Gegen die Zulassung eines förmlichen und damit beschwerdefähigen Beschlusses spricht auch, dass das Gericht gemäß § 38 Abs. 1 FamFG durch Beschluss entscheidet, soweit durch die Entscheidung der Verfahrensgegenstand ganz oder teilweise erledigt wird (Endentscheidung). Das FamFG lässt die Beschwerde nicht mehr (wie das FGG) uneingeschränkt, sondern gemäß § 58 Abs. 1 HS 1 FamFG nur dort zu, wo eine Entscheidung durch Beschluss vorgesehen ist (BeckOGK/Heinemann, BGB, § 1945 Rn. 111). Bei der Feststellung der Wirksamkeit einer Ausschlagungs- oder Anfechtungserklärung würde es sich um eine bloße Zwischenentscheidung im Rahmen der amtlichen Erbenermittlung handeln, die nach einhelliger Ansicht grundsätzlich nicht durch Beschluss ergeht (BeckOK FamFG/Obermann, 40. Ed. 1.10.2021, § 38 Rn. 4 m.w.N). Soweit ausnahmsweise Zwischenentscheidungen und Nebenentscheidungen durch Beschluss zu ergehen haben, ist dies im Gesetz ausdrücklich bestimmt (BT-Drs. 16/6308, 195). In den Verfahrensvorschriften in Nachlasssachen ist aber in den §§ 345 ff. FamFG ein Feststellungsbeschluss nur in § 352e FamFG im Falle eines Erbscheinantrags geregelt. Es ist aufgrund der Gesetzessystematik des FamFG davon auszugehen, dass der Gesetzgeber des FamFG, wenn er ein Bedürfnis für die Zulassung einer Zwischenentscheidung in Form eines förmlichen Feststellungsbeschlusses über die Wirksamkeit einer Ausschlagungs- oder Anfechtungserklärung bejaht hätte, durch eine ausdrückliche gesetzliche Regelung einen derartigen feststellenden Beschluss zugelassen hätte.

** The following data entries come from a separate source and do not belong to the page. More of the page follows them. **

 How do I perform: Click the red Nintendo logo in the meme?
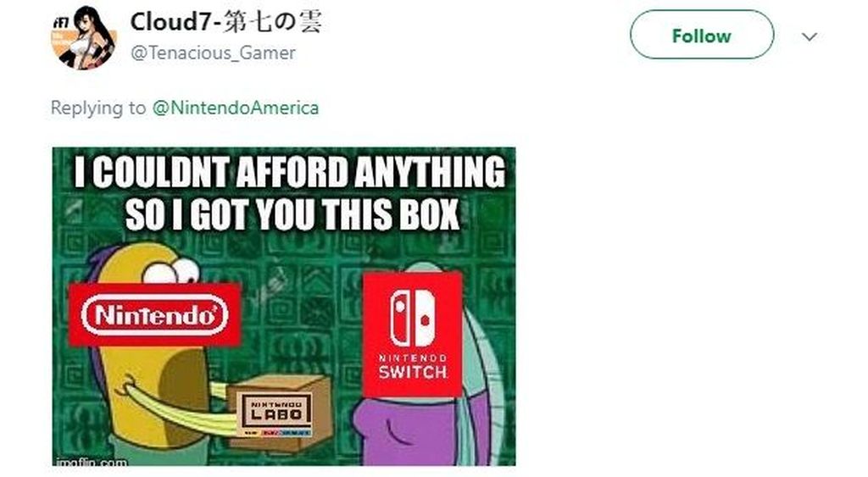155,315
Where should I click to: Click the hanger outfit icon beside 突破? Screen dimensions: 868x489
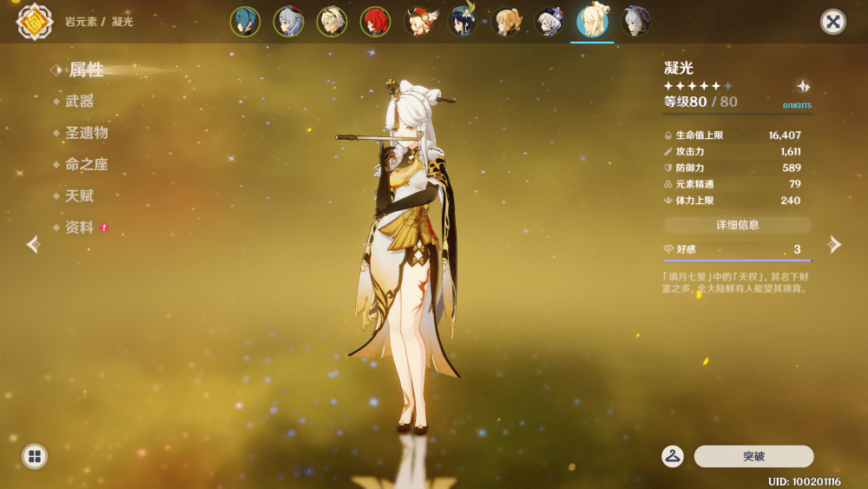[673, 456]
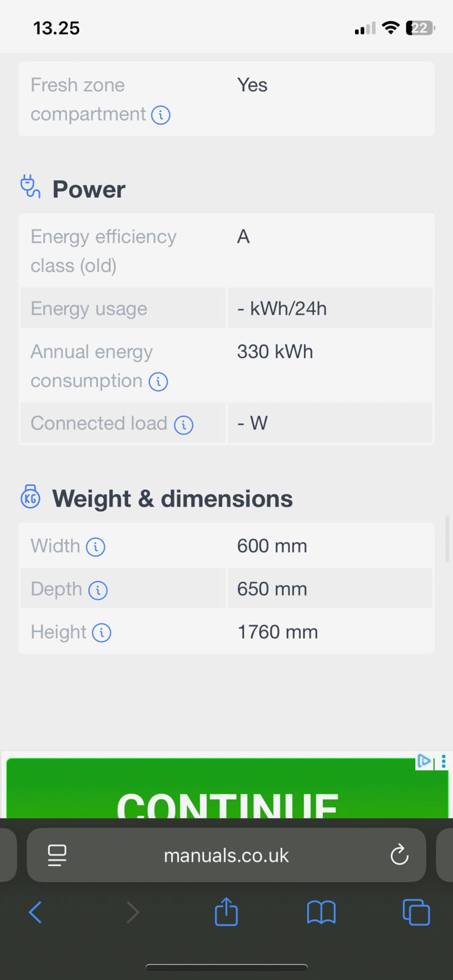The height and width of the screenshot is (980, 453).
Task: Tap info icon beside Fresh zone compartment
Action: 161,115
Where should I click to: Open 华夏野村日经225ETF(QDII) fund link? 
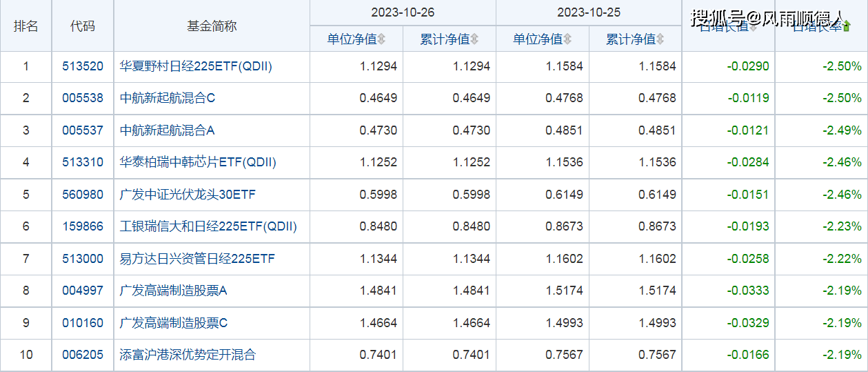pyautogui.click(x=196, y=67)
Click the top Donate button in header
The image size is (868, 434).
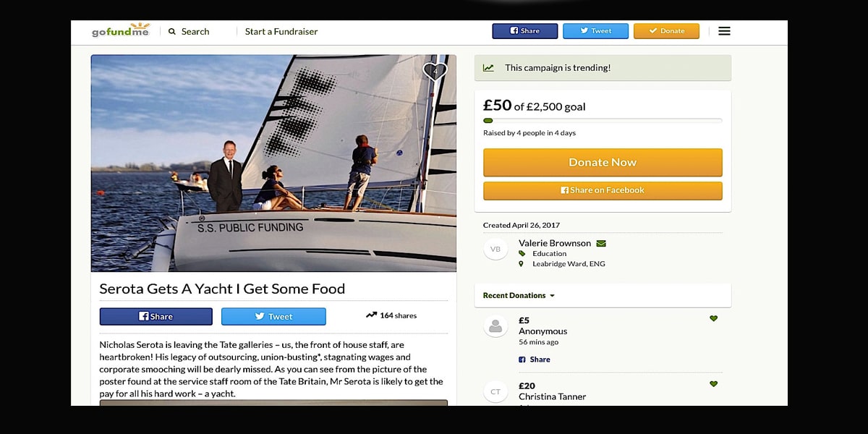pos(666,31)
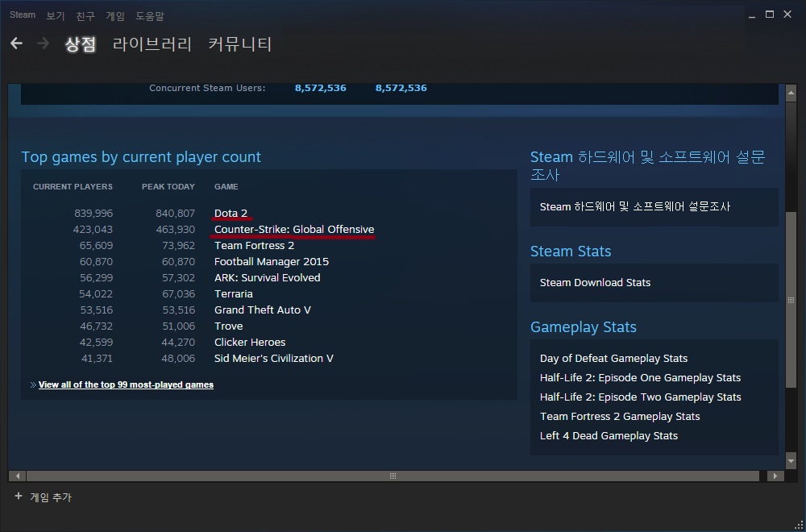Click the forward navigation arrow
Screen dimensions: 806x532
(44, 44)
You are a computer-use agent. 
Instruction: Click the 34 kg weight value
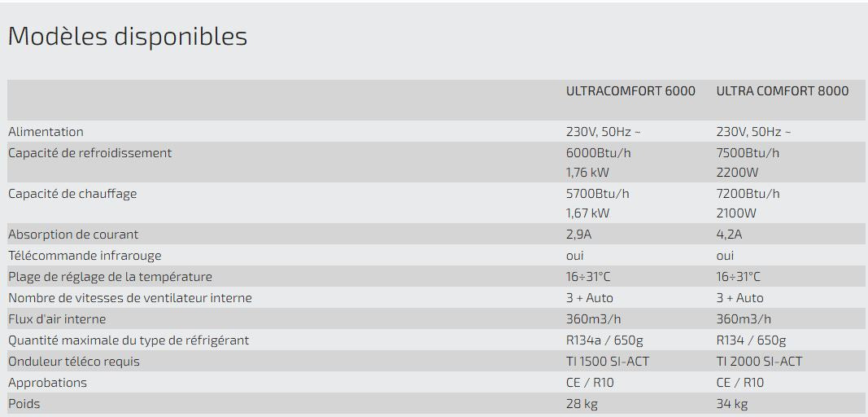tap(731, 404)
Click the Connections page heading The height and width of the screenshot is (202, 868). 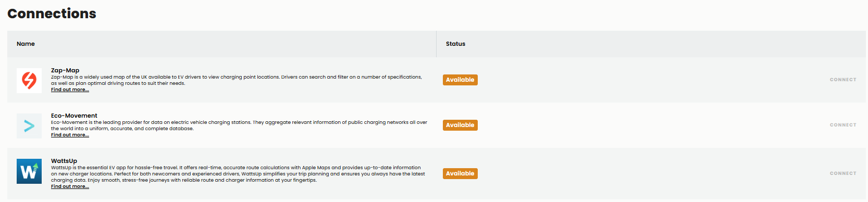52,14
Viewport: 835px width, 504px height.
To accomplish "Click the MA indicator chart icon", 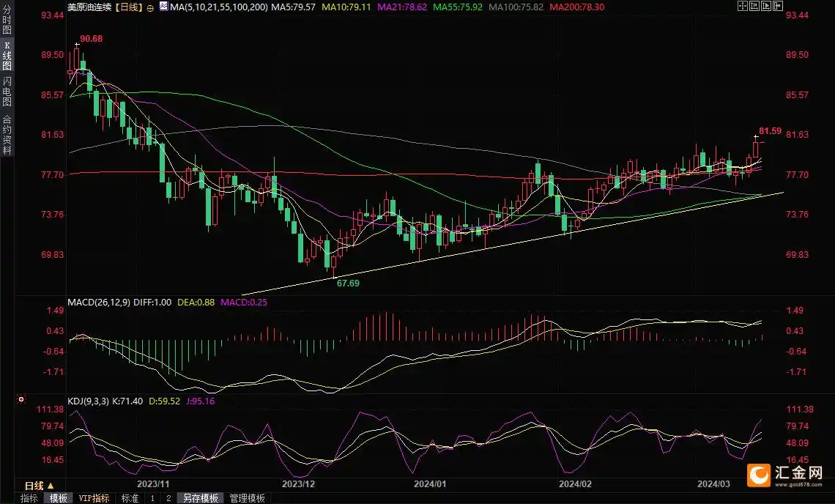I will click(x=161, y=7).
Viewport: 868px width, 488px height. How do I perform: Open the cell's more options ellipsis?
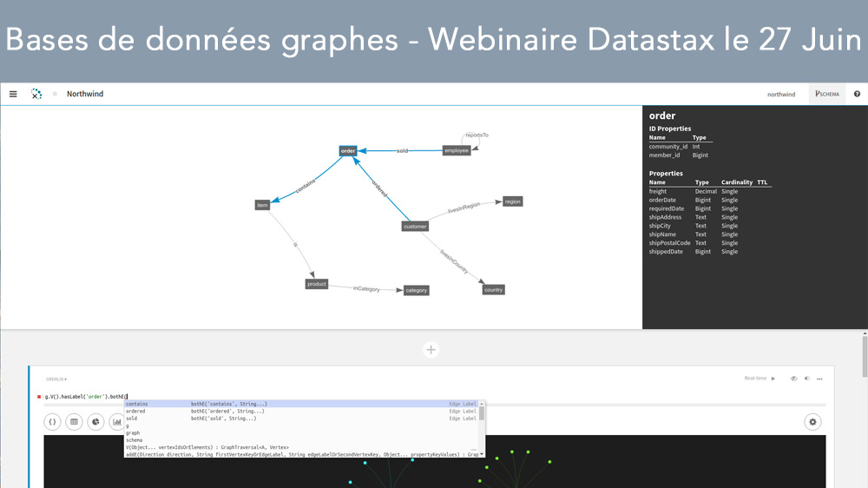pyautogui.click(x=819, y=379)
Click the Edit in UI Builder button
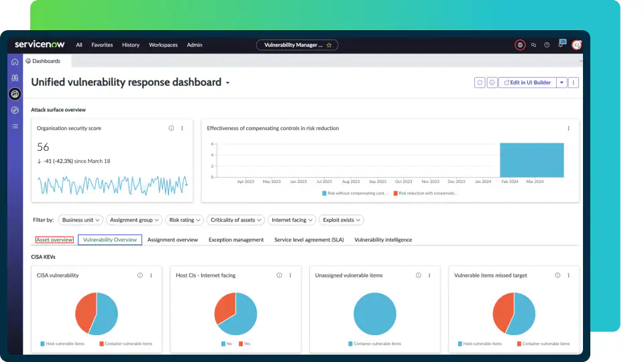 coord(527,82)
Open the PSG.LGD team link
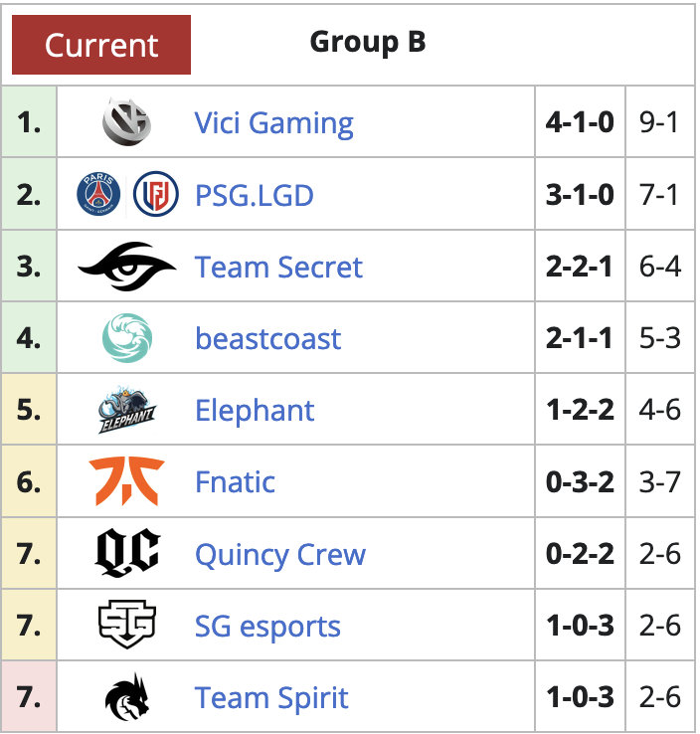 (255, 195)
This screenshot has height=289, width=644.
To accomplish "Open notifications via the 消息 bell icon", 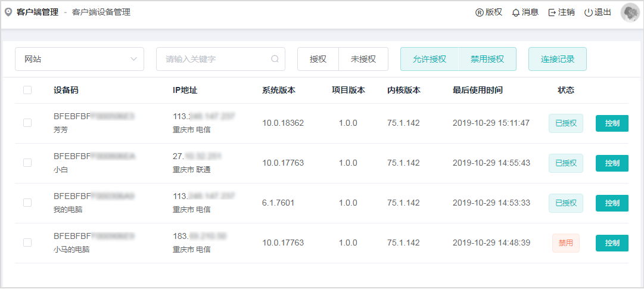I will (516, 13).
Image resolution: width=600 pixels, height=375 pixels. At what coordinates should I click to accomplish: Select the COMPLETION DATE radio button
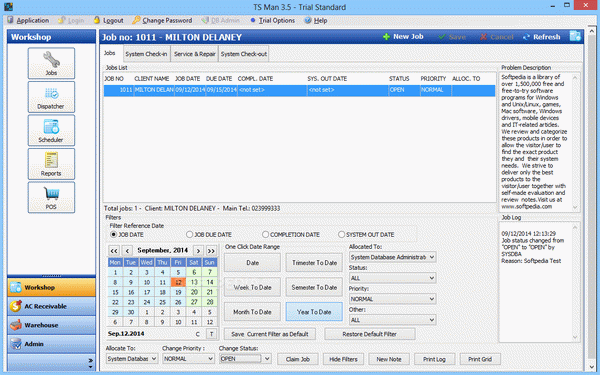click(x=265, y=234)
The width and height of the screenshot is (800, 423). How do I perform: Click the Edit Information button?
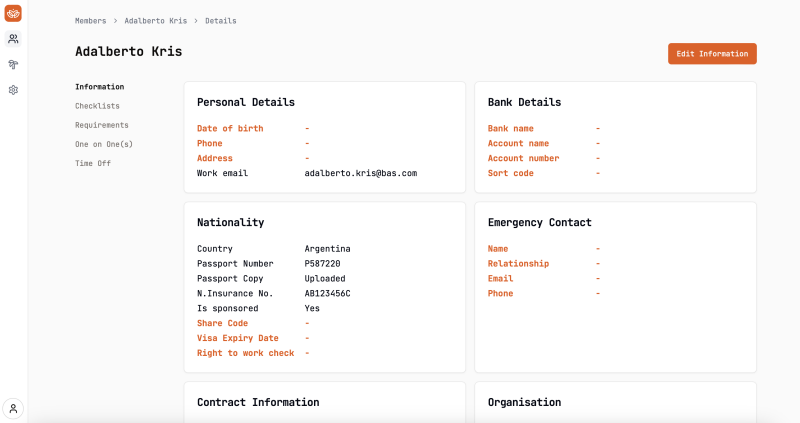[x=712, y=54]
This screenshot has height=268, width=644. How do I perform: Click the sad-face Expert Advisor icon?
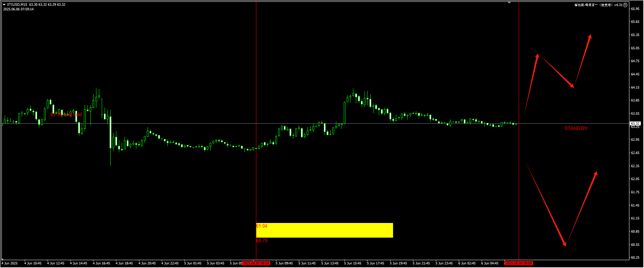click(x=625, y=5)
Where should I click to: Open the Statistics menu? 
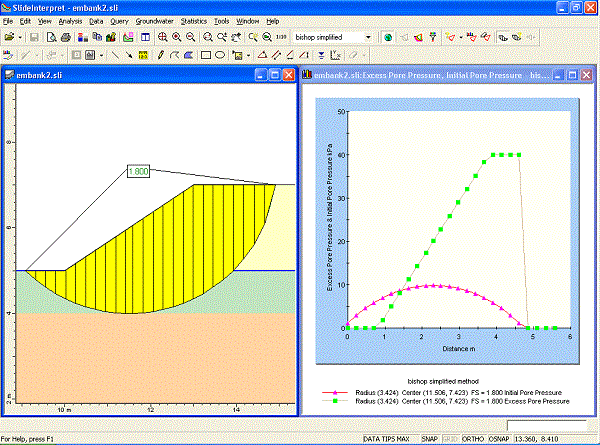(194, 20)
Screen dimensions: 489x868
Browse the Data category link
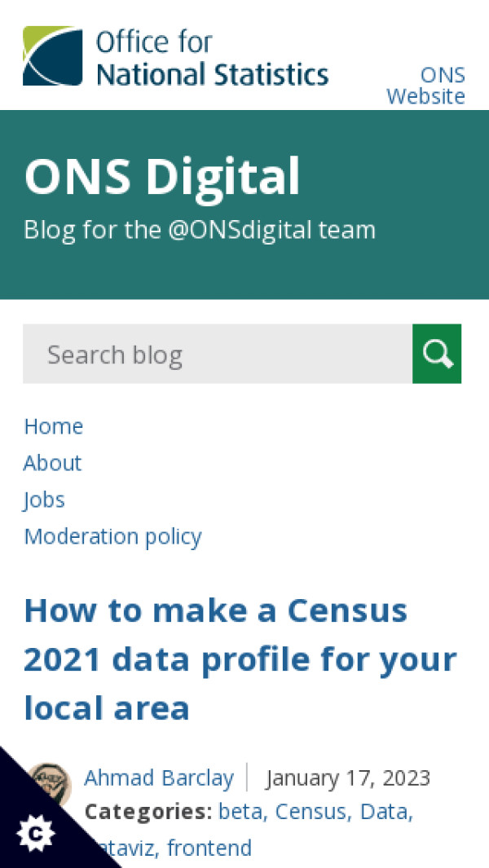pos(385,812)
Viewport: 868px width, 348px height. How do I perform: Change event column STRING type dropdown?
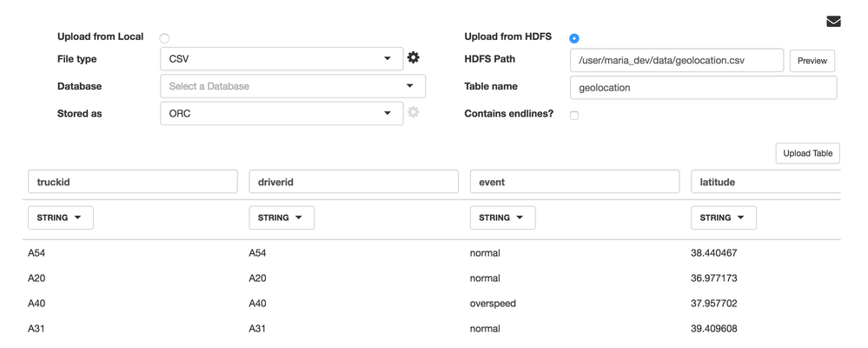[502, 218]
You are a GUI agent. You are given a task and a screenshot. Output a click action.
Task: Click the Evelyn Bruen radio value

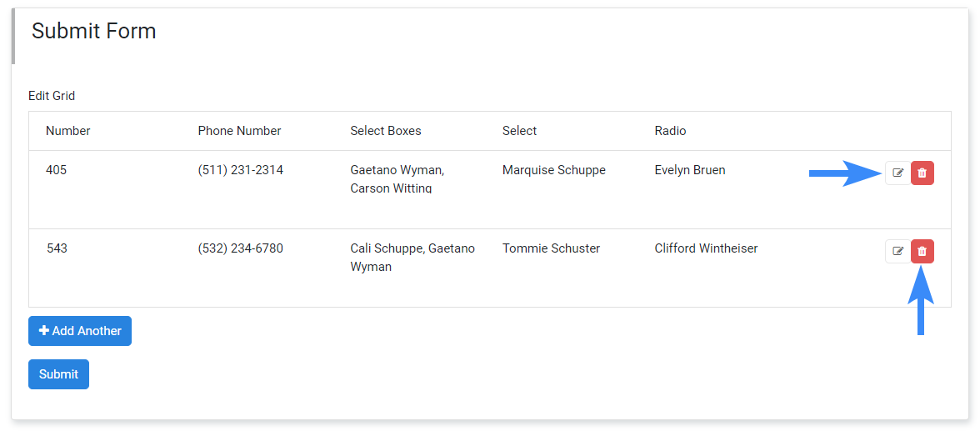(690, 170)
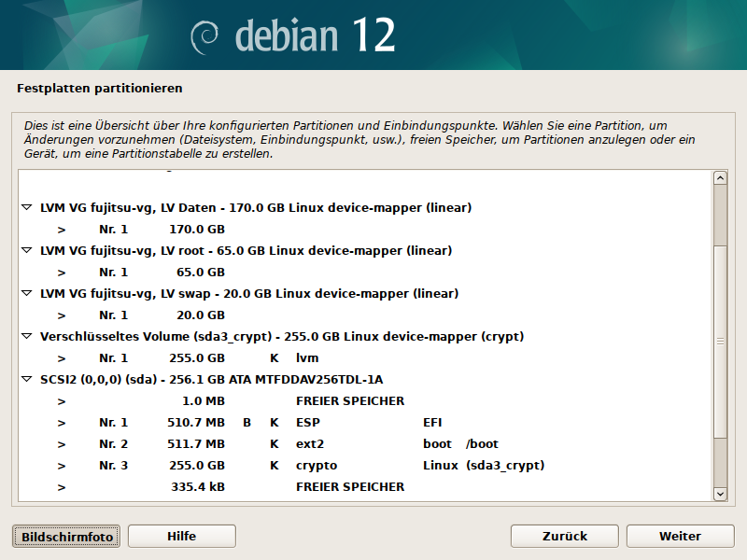Screen dimensions: 747x560
Task: Go back with the Zurück button
Action: [565, 536]
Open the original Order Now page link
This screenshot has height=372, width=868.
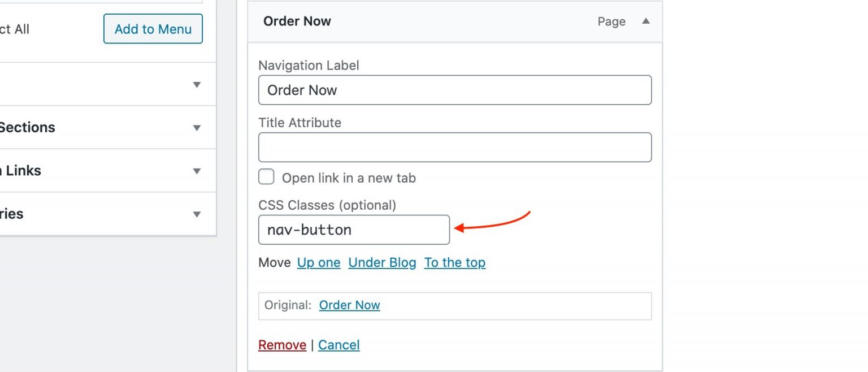point(349,305)
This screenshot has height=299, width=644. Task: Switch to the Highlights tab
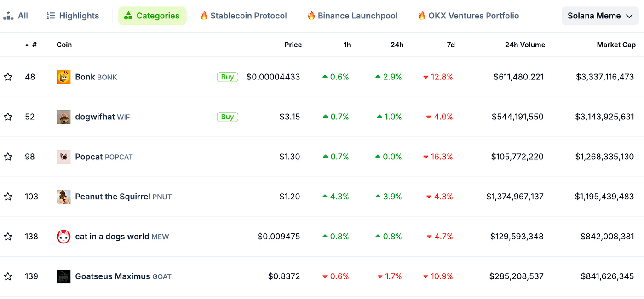pyautogui.click(x=72, y=15)
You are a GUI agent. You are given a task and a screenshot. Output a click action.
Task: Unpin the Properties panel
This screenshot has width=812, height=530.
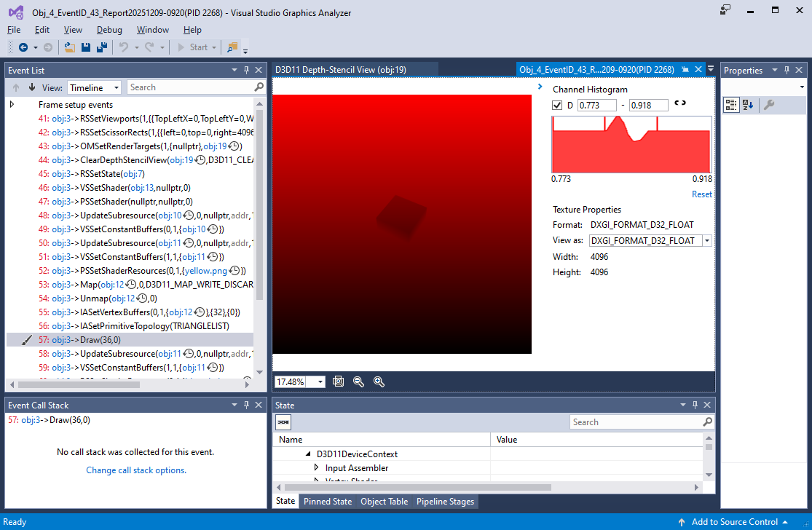[x=787, y=70]
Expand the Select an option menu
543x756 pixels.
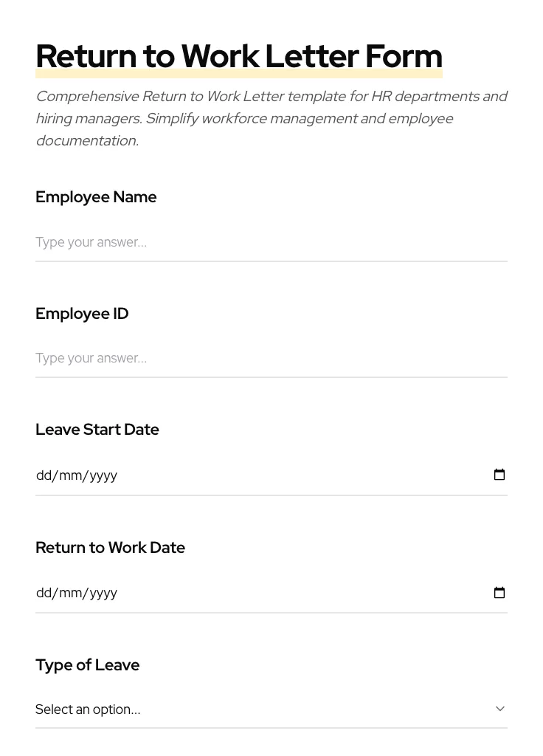[272, 709]
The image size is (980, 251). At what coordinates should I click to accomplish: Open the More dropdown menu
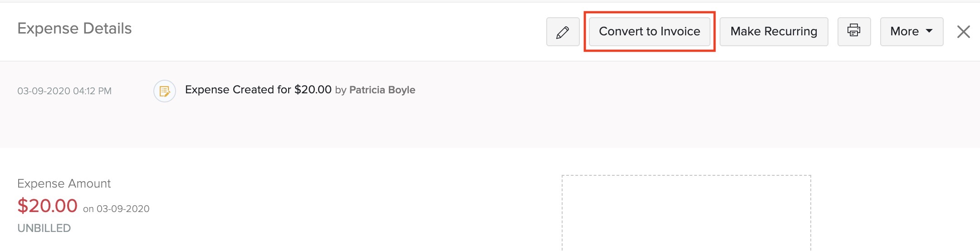point(904,32)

Das Nachlassgericht ist aus diesen Gründen außerhalb eines Erbscheinverfahrens auch im Rahmen der ihm landesrechtlich obliegenden Erbenermittlung nicht befugt, über die Wirksamkeit einer Ausschlagungs- oder Anfechtungserklärung durch einen förmlichen Feststellungsbeschluss zu entscheiden.

2. Nach diesen Maßstäben ist der ergangene förmliche Feststellungsbeschluss mangels Rechtsgrundlage unzulässig und daher aufzuheben.

III.

1. Die Kostenentscheidung beruht auf § 81 Abs. 1 Satz 2, § 84 FamFG. Von der Erhebung von Gerichtskosten im Beschwerdeverfahren ist gemäß § 20 Abs. 1, Abs. 2 Satz 1 FamGKG abzusehen.

2. Die Entscheidung über den Beschwerdewert wird bis zum Abschluss des Kostenverfahrens beim Amtsgericht zurückgestellt.

3. Die Voraussetzungen des § 70 Abs. 2 FamFG für die Zulassung der Rechtsbeschwerde liegen nicht vor. Die Sache hat insbesondere keine grundsätzliche Bedeutung. Eine Rechtssache hat grundsätzliche Bedeutung, wenn eine klärungsbedürftige Rechtsfrage zu entscheiden ist, deren Auftreten in einer unbestimmten Vielzahl von Fällen zu erwarten ist und deshalb das abstrakte Interesse der Allgemeinheit an einheitlicher Entwicklung und Handhabung des Rechts berührt (BGH, NJW 2002, 2957). Klärungsbedürftig ist eine Rechtsfrage dann, wenn zu ihr unterschiedliche Auffassungen in der Rechtsprechung geäußert worden sind (Zöller/Heßler, ZPO, 33. Aufl., § 522 Rn. 38). Unterschiedliche Auffassungen zur Frage, ob feststellende Beschlüsse über die Wirksamkeit einer Ausschlagungs- oder Anfechtungserklärung nach Einführung des FamFG zulässig sind, werden – soweit ersichtlich – in der obergerichtlichen Rechtsprechung nicht vertreten.